Ведь он услышал его не от самого Бетховена, а от Шиндлера, самодовольного и всезнающего бетховенского секретаря. От надутого и вечно нагоняющего тоску своей неистребимой склонностью к тяжеловесным остротам.

Впрочем, на сей раз Шиндлер не пытался острить. Он был строг и торжествен и в своем черном сюртуке со стоячим крахмальным воротничком походил на факельщика, прибывшего на торжественную панихиду.

Шиндлер передавал слова своего великого друга, как он называл Бетховена.

Когда Бетховен лежал на смертном одре, Шиндлер принес ему около 60 песен Шуберта, частично изданных, а в большинстве рукописных. Он хотел развлечь больного, а заодно познакомить с творчеством Шуберта, которому снисходительно покровительствовал.

Само число песен привело Бетховена в изумление. Он никогда не предполагал, что можно так много написать.

Когда же Шиндлер сказал, что это лишь малая толика написанного, что композитором создано свыше 500 песен, пораженный Бетховен отказался верить. Хотя знал, что скучный и педантичный Шиндлер не склонен к романтическим преувеличениям.

Впрочем, главное было впереди. Ознакомившись с содержанием песен, Бетховен убедился, что их количество, столь поразившее его, ничто по сравнению с качеством. Цикл "Прекрасная мельничиха", песни "Молодая монахиня", "Всемогущество", "Границы человечества", "Монолог Ифигении" и другие настолько понравились Бетховену, что он, несмотря на дурное самочувствие, повеселел.

- Поистине в этом Шуберте живет искра божия, - восторженно повторял он. - Этот еще заставит весь мир говорить о себе!

Так Бетховен, сходя в гроб, благословил Шуберта.
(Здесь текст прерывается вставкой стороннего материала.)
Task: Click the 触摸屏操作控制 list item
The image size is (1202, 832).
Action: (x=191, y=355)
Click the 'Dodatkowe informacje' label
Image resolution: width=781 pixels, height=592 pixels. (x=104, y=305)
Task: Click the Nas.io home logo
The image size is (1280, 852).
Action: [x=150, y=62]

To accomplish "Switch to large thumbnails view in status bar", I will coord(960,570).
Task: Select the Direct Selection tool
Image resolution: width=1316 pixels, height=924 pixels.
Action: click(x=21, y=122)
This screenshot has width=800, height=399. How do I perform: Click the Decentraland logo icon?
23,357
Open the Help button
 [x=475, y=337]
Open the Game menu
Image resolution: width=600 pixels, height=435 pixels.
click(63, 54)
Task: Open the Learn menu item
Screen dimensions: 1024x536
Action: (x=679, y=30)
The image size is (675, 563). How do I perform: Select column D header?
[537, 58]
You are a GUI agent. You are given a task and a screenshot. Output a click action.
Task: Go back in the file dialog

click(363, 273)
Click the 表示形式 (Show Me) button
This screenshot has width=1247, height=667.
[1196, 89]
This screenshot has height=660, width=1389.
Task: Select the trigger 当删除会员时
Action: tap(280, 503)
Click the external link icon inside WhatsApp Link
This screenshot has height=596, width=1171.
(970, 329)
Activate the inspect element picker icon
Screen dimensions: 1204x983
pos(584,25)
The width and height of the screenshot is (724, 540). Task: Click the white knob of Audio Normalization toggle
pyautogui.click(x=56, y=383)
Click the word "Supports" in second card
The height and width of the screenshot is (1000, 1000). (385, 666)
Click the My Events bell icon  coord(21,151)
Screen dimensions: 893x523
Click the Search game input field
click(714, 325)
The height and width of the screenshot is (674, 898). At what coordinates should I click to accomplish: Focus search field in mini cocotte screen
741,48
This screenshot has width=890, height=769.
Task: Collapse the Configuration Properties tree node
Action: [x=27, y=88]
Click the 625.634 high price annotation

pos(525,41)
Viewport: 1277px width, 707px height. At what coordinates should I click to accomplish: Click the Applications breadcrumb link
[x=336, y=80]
Удивительно сложились судьбы этих двух людей, живших рядом, в одно и то же время, в одном и том же городе и занимавшихся одним и тем же делом музыкой. Их пути шли параллельно, не соприкасаясь.

И они скрестились наконец. Но лишь тогда, когда одного уже не было в живых.

Шиндлер принес Шуберту не только бетховенское благословение. Он принес и стихи, побывавшие в бетховенских руках.

В свое время поэт Рельштаб послал Бетховену свои стихи с надеждой, что они будут положены на музыку. Это был тот самый Рельштаб, с чьей легкой или нелегкой руки к бетховенской сонате прилепилось имя "Лунная". Музыка ее первой части вызвала у поэта ассоциацию с игрой лунного света на водах Фирвальдштедтского озера в Швейцарии.

Бетховен хотел писать музыку на текст Рельштаба, но нехватка времени, а затем болезнь и смерть помешали ему.

И вот сейчас стихи, найденные в бумагах покойного, с его пометками и замечаниями попали к Шуберту. Словно ему было предначертано закончить то, что не успел завершить Бетховен.

После "Зимнего пути" Шуберт вообще не брался за песни. "Я более ничего не желаю слышать про песни, я теперь окончательно принялся за оперы и симфонии", - говорил он одному из друзей.

Кто знает, быть может, именно стихи, поступившие от Бетховена, вернули его к песне.